### PROBLEM DESCRIPTION
Please copy every one of the rows below line for line without any changes, and leave the pictures out of your copy.
# start of PROVIDED MATERIAL
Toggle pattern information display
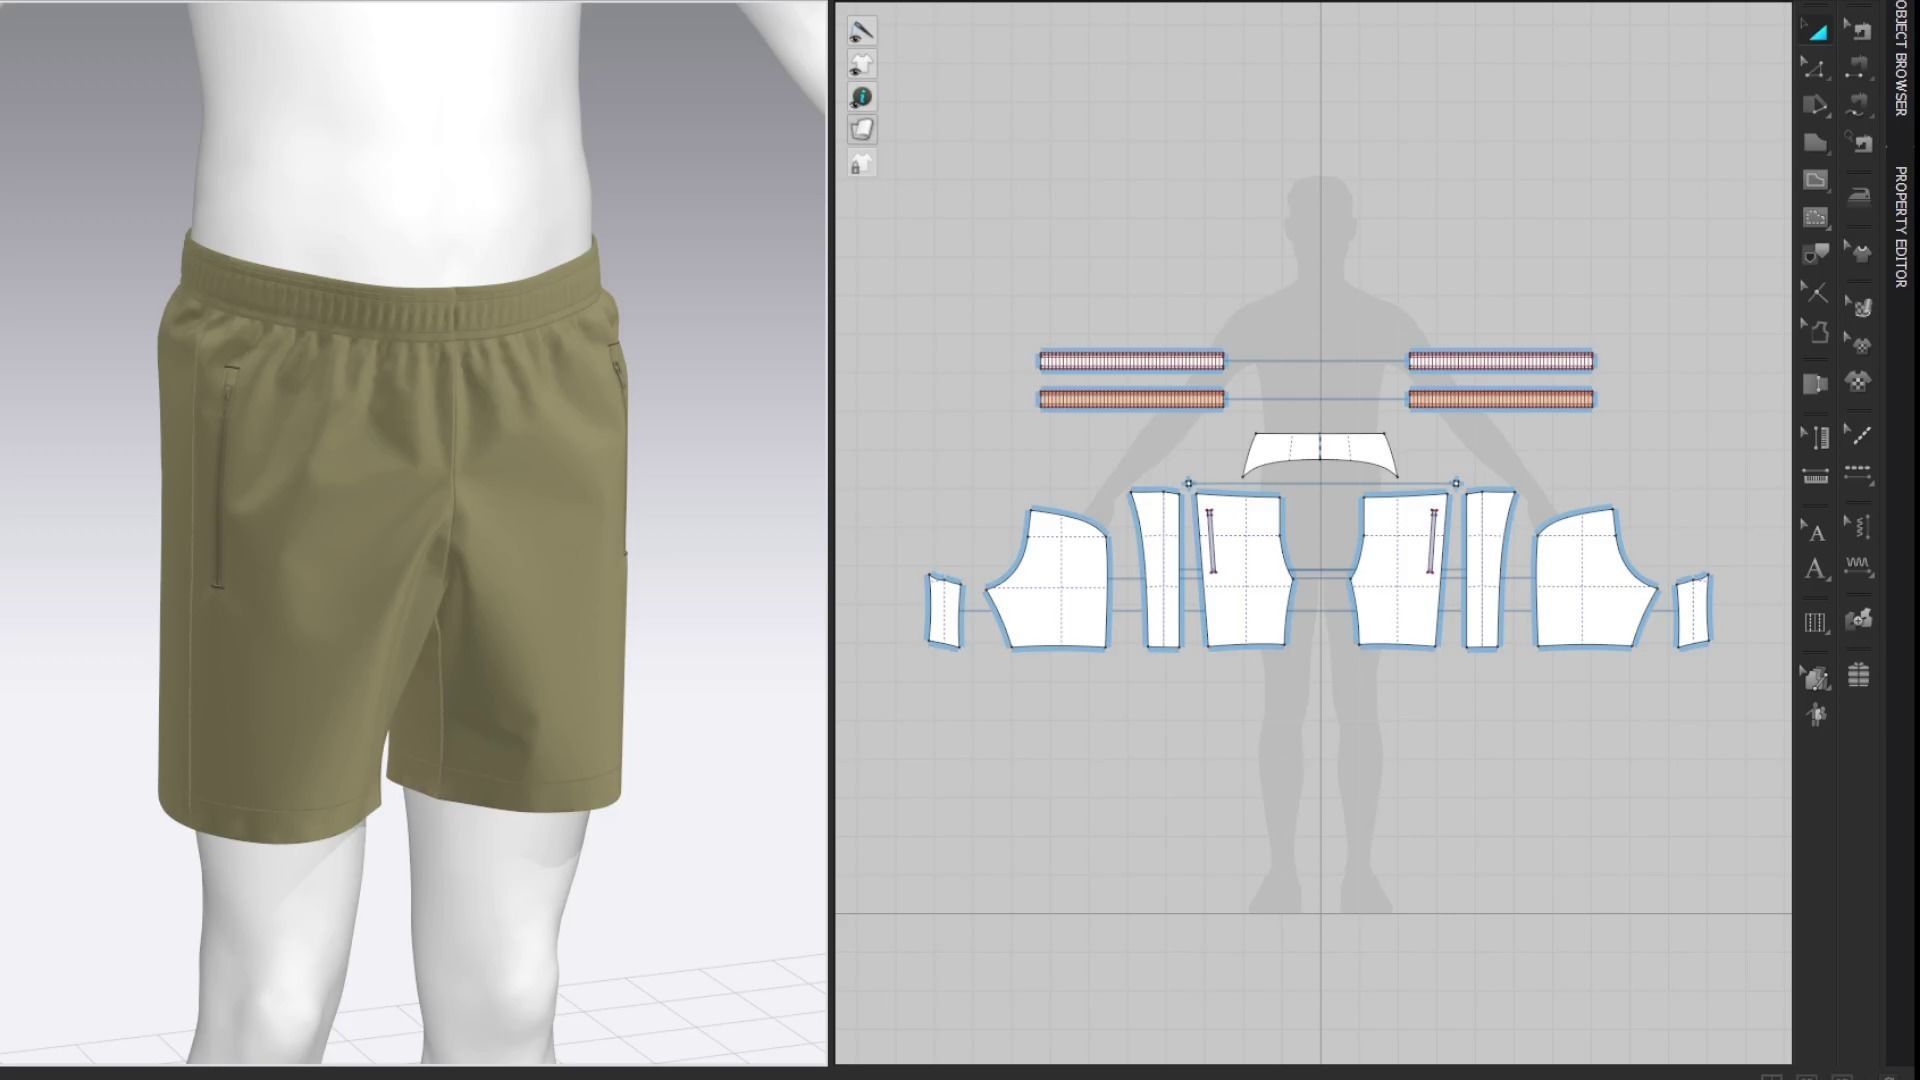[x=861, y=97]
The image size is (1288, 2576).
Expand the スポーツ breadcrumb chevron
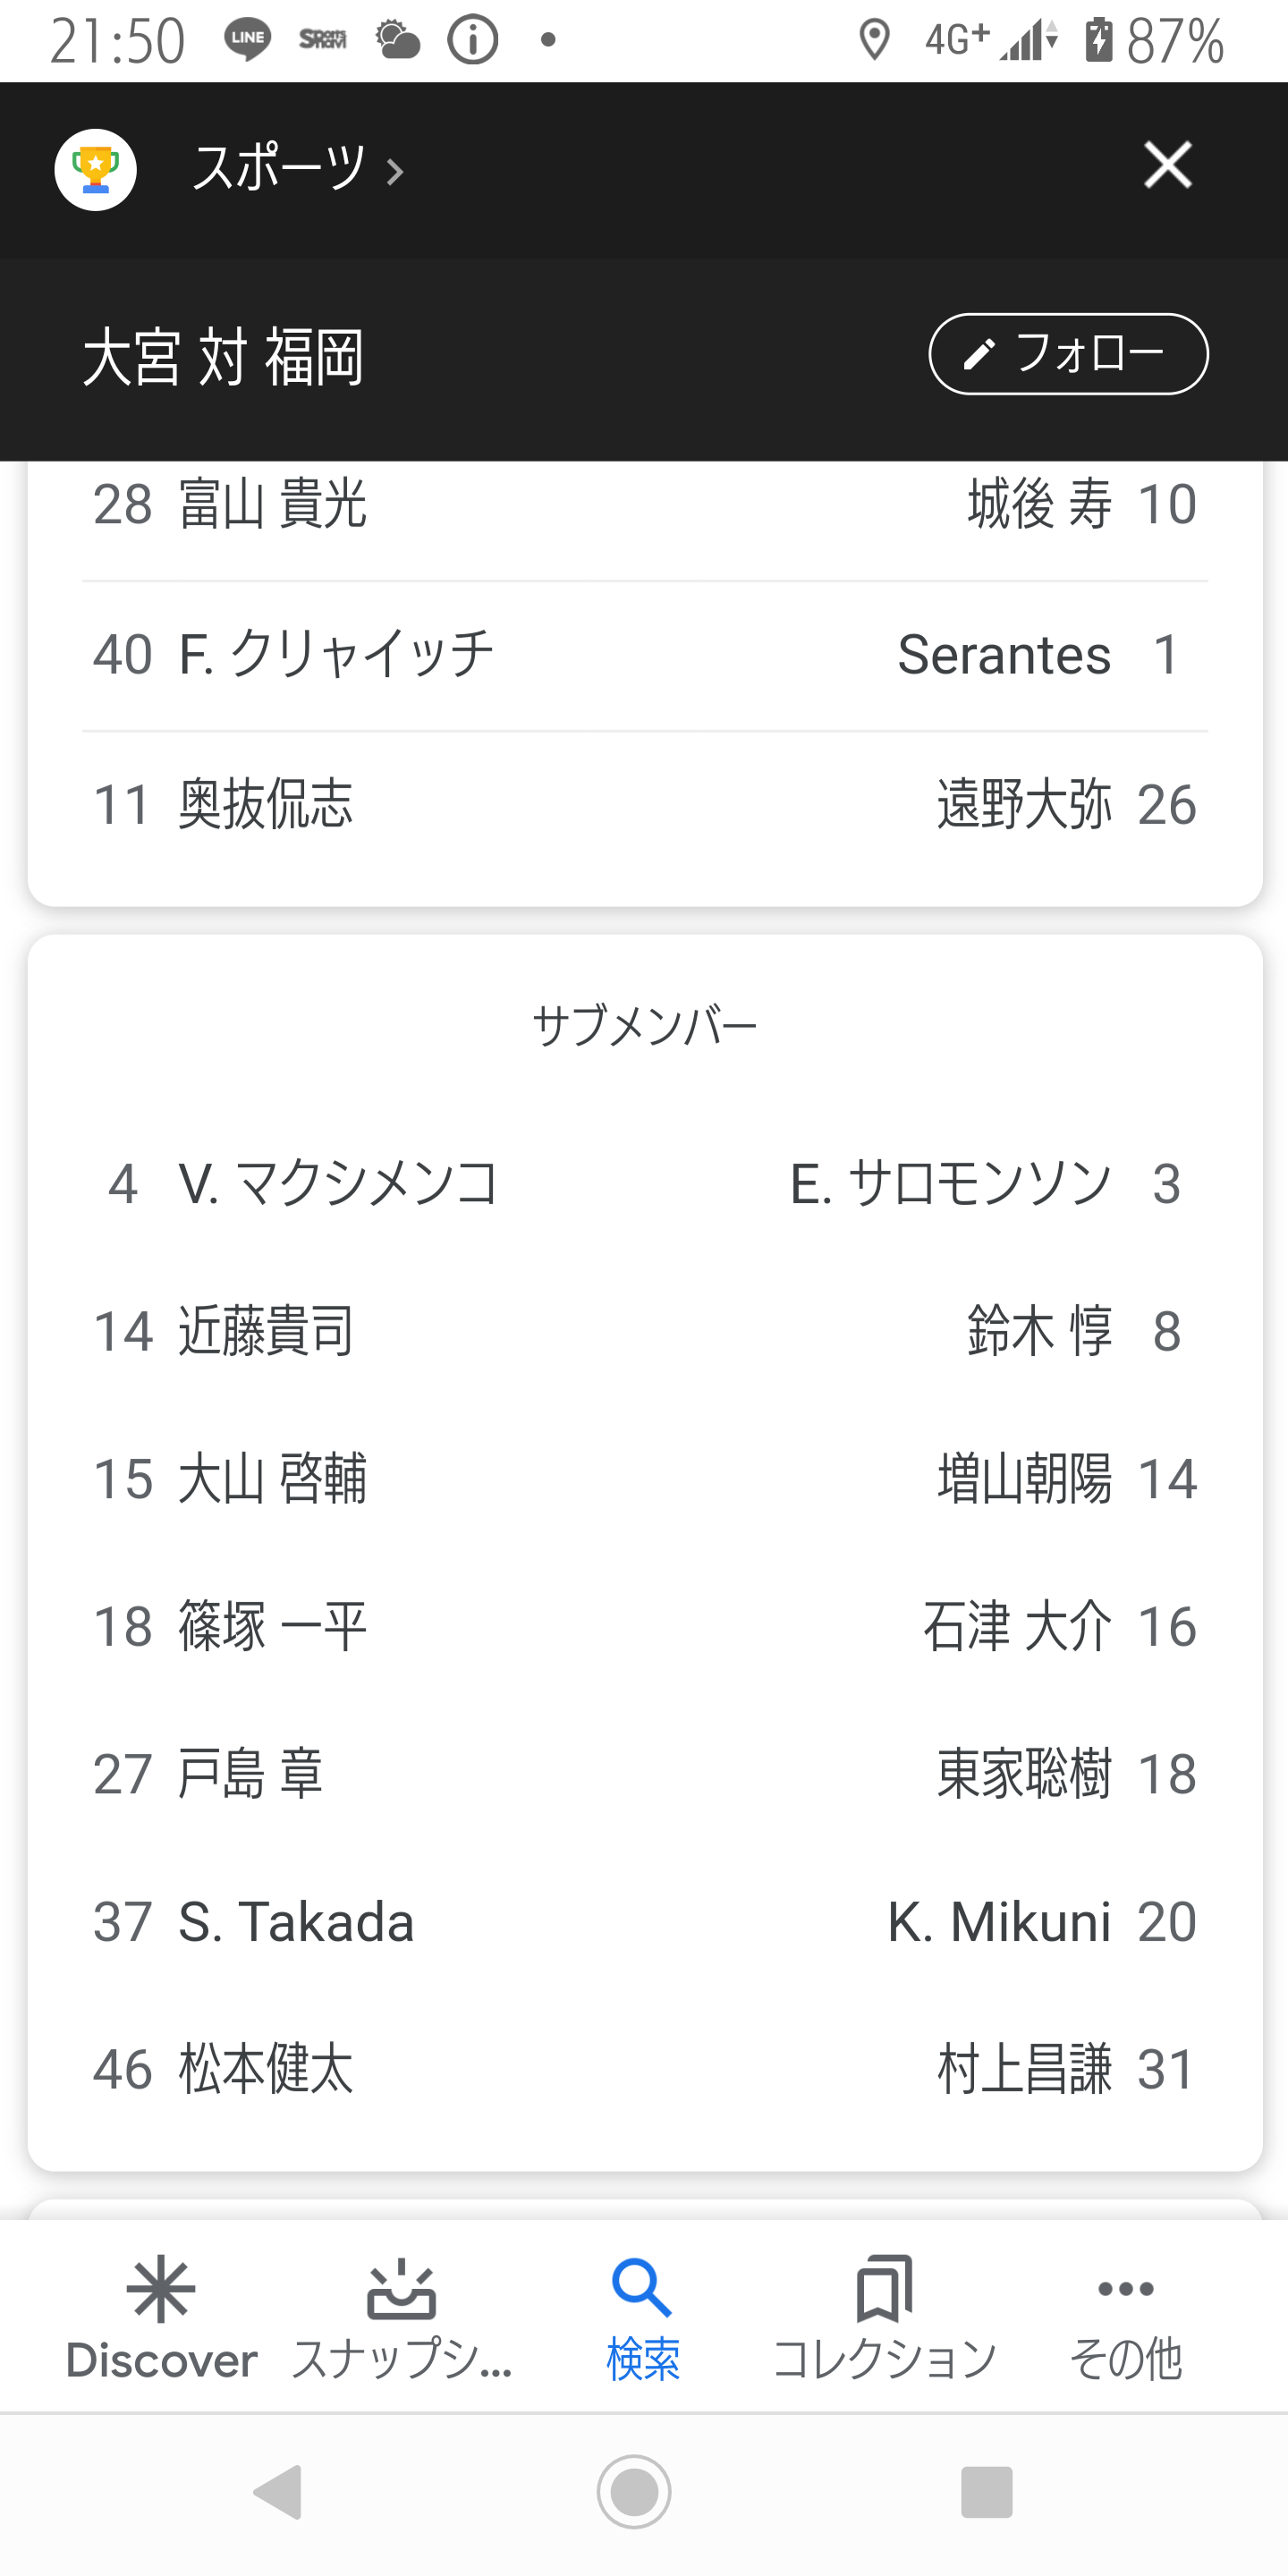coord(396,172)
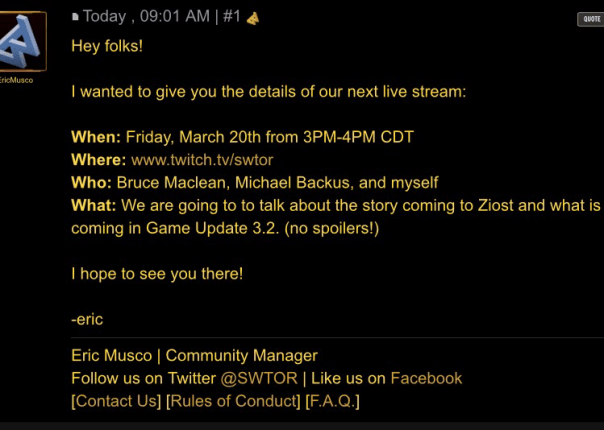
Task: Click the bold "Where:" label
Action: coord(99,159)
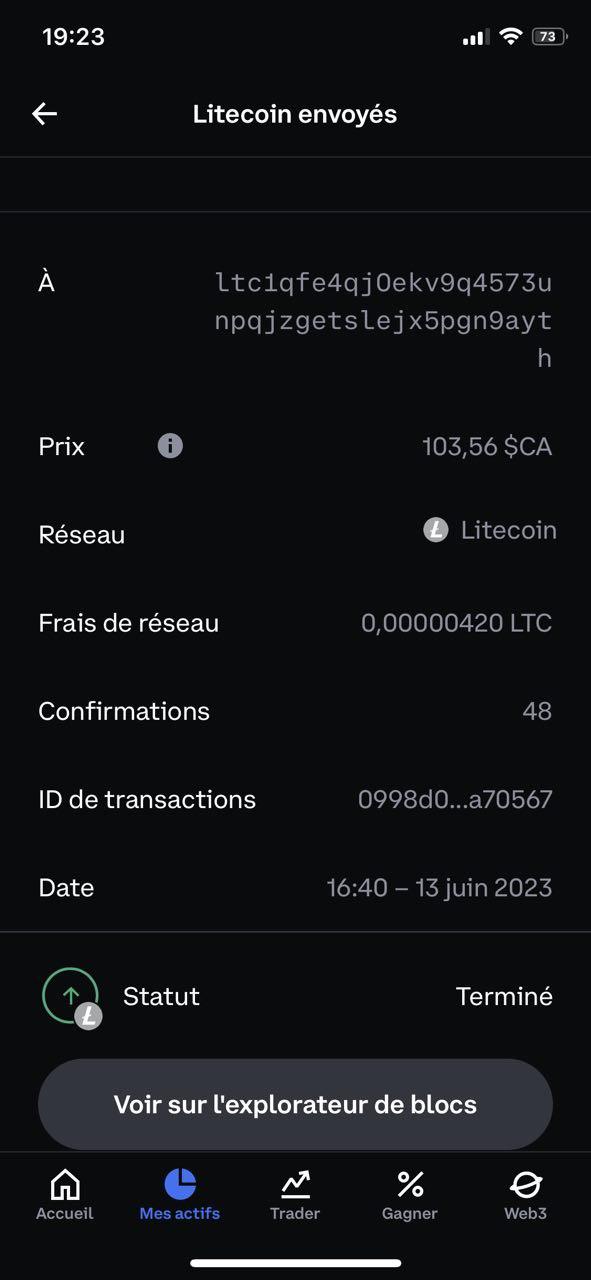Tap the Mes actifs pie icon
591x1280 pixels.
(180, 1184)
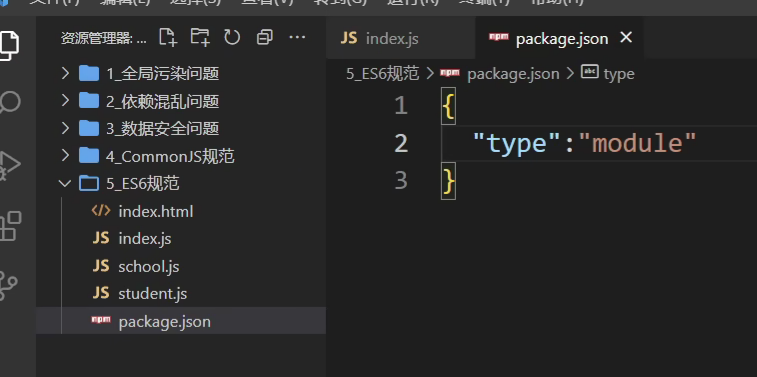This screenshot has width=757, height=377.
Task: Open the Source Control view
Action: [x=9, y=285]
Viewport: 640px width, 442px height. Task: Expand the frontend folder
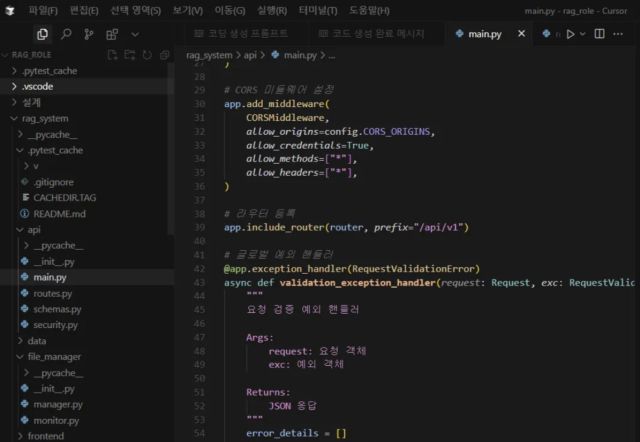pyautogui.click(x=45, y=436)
# end of PROVIDED MATERIAL
### TASK OUTPUT
Toggle pattern information display
[x=861, y=97]
The image size is (1288, 2576).
Expand the スポーツ breadcrumb chevron
coord(396,172)
Task: Click the bold "Where:" label
Action: coord(99,159)
Tap the Mes actifs pie icon
591x1280 pixels.
(180, 1184)
This screenshot has width=757, height=377.
Task: Open the Source Control view
Action: [x=9, y=285]
Viewport: 640px width, 442px height. Task: Expand the frontend folder
pyautogui.click(x=45, y=436)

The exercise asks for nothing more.